What is the number of lines below that include "will"? Give that number alone.

Data in this exercise section start

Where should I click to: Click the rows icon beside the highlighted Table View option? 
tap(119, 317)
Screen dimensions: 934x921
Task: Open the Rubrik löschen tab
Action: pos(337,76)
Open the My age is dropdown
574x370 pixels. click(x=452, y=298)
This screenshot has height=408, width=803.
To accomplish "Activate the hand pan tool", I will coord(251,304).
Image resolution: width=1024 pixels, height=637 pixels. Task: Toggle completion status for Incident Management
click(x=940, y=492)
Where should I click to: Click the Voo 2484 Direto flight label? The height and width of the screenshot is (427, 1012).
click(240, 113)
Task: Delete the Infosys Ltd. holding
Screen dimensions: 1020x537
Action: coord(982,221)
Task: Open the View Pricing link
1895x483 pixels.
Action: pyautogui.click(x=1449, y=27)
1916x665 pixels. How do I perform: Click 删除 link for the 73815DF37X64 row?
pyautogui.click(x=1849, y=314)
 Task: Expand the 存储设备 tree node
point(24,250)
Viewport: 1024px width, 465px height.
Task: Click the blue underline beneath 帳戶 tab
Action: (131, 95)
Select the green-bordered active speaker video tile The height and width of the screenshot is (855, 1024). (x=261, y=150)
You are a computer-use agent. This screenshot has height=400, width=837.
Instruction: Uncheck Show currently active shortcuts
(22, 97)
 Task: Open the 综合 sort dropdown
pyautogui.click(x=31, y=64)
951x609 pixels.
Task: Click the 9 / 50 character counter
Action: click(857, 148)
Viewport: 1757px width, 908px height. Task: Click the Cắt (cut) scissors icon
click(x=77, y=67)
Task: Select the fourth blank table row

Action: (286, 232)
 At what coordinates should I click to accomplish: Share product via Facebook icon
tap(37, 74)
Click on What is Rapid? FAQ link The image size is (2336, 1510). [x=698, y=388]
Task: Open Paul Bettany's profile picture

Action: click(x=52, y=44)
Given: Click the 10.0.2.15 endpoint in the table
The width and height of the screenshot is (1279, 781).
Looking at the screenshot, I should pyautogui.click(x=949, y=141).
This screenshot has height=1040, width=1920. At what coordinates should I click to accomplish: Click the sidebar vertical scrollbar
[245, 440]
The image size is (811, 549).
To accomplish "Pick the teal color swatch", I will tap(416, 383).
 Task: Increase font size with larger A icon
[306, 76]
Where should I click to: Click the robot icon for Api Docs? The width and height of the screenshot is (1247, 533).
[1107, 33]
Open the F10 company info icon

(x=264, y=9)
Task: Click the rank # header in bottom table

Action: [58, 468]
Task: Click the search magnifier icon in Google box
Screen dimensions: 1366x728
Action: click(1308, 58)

Data in this exercise section end

● **Answer space**
2